Mastering WordPress rewrite rules

Posted on 27 March 2019 by Bradley Taylor

At BrightMinded, we spend a lot of time working with WordPress. We really do know it inside out! However, we often find ourselves needing to go above and beyond the out-of-the-box capabilities that WordPress core provides us with. A frequent complaint we hear, both from members of our team and the wider development community, is that WordPress lacks a proper routing system, of the sort provided by modern web frameworks like Laravel, Express.js or Django. However, with a little knowledge of how the WordPress routing (rewrite) system works, there is no reason for it to limit the development possibilities available.

A brief history of WordPress

WordPress is an old project which dates back to 2003 (earlier if you include b2/cafelog, from which WordPress was forked). In those early days, WordPress was just a blog and lacked almost all the features that make WordPress the most prevalent CMS today.

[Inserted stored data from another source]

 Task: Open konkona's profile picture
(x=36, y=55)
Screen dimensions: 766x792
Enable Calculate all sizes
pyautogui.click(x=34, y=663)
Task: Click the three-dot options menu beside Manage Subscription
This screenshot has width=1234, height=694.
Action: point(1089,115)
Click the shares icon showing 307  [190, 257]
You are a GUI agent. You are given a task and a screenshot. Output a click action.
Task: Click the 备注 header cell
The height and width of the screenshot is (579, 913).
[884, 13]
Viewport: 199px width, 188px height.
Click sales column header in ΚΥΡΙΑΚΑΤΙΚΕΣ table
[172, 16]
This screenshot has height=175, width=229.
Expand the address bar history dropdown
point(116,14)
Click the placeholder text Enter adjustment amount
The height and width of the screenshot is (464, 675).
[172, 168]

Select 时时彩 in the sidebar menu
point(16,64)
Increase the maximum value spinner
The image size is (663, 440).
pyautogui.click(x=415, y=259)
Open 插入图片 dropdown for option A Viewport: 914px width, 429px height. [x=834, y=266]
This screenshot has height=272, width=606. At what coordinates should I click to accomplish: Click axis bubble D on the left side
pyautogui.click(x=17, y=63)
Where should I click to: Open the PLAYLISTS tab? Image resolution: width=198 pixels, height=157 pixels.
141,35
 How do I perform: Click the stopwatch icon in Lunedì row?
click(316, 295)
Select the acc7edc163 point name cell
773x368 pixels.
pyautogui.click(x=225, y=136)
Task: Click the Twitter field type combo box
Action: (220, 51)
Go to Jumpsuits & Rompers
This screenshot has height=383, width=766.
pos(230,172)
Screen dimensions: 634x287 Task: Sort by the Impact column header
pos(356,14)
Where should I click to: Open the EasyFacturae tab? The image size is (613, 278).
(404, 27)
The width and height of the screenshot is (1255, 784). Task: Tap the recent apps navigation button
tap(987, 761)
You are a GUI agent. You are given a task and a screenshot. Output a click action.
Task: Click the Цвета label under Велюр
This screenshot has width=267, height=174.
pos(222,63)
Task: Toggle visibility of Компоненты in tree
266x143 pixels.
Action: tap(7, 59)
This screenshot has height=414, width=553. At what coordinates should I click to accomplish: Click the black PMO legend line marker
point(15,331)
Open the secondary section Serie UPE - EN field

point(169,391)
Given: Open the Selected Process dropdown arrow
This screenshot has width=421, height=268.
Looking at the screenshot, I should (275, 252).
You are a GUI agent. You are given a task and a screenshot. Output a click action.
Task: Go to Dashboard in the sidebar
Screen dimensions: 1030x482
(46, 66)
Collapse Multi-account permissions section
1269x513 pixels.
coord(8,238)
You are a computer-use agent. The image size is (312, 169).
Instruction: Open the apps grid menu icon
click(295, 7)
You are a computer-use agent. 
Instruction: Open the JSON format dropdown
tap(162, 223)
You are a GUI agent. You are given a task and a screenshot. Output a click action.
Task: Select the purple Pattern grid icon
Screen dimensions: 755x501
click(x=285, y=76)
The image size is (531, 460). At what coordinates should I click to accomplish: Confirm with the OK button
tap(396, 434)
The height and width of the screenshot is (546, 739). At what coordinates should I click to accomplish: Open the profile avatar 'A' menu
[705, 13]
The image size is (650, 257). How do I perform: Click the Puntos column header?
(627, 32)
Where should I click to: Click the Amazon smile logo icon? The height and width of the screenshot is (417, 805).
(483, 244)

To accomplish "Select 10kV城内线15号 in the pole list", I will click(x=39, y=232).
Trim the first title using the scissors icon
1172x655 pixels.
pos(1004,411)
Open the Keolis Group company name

If you had installed WordPress in 2003 each blog post would have had a URL that looked something like this: brightminded.com?id=3715. Notice how the URL is using a query parameter (?id=), rather than an SEO friendly path.

In January 2004 WordPress 1.0 was released which allowed “Pretty Permalinks” for the first-time. Pretty permalinks allowed the original brightminded.com?id=3715 to be mapped to something nicer – in this case brightminded.com/mastering-wordpress-rewrite-rules. However, to maintain backwards-compatibility, and in order to support servers without Apache mod_rewrite support, the original query-string routing has continued to be maintained. Even today, the WordPress installation you are currently reading supports the query-string based routing, which acts as the foundation for pretty path-based permalinks.

This use of query parameters means that a large number of query parameters are reserved by WordPress – these reserved parameters must not be used as GET parameters or as the names of form fields. A full list of reserved parameters can be viewed on the WordPress codex.

Renaming internal rewrite rules

So, armed with the knowledge that the WordPress rewrite system is based on a history of query strings, let’s see how we can put this into practice.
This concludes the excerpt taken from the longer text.